There’s a man who dresses as a woman, and Juwanna Mann is the fake name he comes up with. It’s a jokey name, obviously, up there with Seymour Butts and Amanda Huggenkiss. But NO ONE in the film notices it. No one ever says, “’Juwanna Mann’? What a funny name...!” No one even seem to think twice about it. Which is just one of many reasons why “Juwanna Mann” makes juwanna kill yourself.

What a stiflingly unfunny and unoriginal mess this is! Such half-hearted effort! Such a waste of talented people like Vivica A. Fox and Kevin Pollak!

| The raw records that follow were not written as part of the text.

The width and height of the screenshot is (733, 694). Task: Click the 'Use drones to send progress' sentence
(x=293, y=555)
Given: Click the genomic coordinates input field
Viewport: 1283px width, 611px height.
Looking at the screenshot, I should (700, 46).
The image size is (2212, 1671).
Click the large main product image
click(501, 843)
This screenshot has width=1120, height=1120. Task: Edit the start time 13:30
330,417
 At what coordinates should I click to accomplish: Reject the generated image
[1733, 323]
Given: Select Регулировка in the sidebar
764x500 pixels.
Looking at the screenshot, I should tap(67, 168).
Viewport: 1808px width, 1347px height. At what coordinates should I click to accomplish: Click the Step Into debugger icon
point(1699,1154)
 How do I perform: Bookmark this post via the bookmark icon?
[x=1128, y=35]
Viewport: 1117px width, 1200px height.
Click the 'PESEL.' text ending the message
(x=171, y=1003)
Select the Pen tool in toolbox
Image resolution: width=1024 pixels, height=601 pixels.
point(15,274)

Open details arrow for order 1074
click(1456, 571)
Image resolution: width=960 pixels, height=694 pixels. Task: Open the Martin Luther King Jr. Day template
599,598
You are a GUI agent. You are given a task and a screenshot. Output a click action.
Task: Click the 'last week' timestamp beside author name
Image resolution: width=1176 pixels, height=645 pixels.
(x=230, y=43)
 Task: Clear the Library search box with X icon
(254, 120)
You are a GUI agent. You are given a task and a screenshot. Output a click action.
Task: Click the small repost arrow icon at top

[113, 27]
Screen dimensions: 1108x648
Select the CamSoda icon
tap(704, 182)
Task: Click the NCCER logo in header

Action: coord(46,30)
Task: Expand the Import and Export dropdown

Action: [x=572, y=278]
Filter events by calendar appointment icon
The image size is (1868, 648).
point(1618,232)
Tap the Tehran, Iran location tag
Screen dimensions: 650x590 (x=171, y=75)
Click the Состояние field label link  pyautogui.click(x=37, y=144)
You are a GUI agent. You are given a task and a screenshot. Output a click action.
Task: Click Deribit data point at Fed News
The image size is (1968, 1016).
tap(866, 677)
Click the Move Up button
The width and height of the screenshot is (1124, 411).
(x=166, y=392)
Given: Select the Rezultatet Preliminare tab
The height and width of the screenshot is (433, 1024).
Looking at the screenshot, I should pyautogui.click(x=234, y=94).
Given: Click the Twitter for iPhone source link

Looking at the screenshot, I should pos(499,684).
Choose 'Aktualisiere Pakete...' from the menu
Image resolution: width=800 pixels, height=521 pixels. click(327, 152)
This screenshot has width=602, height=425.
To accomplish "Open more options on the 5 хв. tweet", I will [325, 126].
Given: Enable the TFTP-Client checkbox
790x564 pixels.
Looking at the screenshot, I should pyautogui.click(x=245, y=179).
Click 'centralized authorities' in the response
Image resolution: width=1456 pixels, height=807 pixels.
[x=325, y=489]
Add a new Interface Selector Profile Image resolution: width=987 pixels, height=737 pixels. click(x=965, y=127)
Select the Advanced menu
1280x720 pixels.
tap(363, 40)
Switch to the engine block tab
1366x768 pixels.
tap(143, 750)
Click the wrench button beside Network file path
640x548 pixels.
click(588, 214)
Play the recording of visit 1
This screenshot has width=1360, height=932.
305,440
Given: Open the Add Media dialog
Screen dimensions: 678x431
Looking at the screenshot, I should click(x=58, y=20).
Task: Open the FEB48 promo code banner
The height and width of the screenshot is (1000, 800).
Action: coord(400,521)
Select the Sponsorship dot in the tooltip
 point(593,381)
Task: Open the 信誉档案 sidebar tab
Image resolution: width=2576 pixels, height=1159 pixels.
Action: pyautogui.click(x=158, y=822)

Such an affront to decent, hard-working transvestites everywhere!

It is about a maverick basketball player named Jamal Jeffries (Miguel A. Nuñez Jr.) who plays for the fictional Charlotte Beat in the fictional United Basketball Association. (The NBA -- which has previously been associated with such atrocities as Dennis Rodman -- apparently didn’t want to be involved with this movie.) Jamal is an egotistical jerk and a hothead, and his final stunt of stripping naked during a game gets him booted out of the league.

Soon, he is desperate for money. His girlfriend (played by Lil Kim, the world’s skankiest woman) has left him. He actually is very good at basketball, and it’s his sole talent. His only choice? To dress in drag and get a contract with a women’s team.

Movies like this perplex me, because I can’t imagine any situation in which I would feel I HAD to dress as a woman, much less where I would expect to get away with it. Yet people in movies seem to exhaust every other choice and arrive at that option with startling rapidness. They’re always vigorously heterosexual characters, too, insisting the LAST thing they want to do is pose as a woman -- which I am skeptical of, because I think if you REALLY didn’t want to wear women’s clothes, you’d find another solution.

Anyway, I have no problem with “Juwanna Mann” using a plot device that is as old as time, and that was already used once this year in another movie (”Sorority Boys”). Any old idea can be made entertaining if it’s done with the right flair and some witty dialogue.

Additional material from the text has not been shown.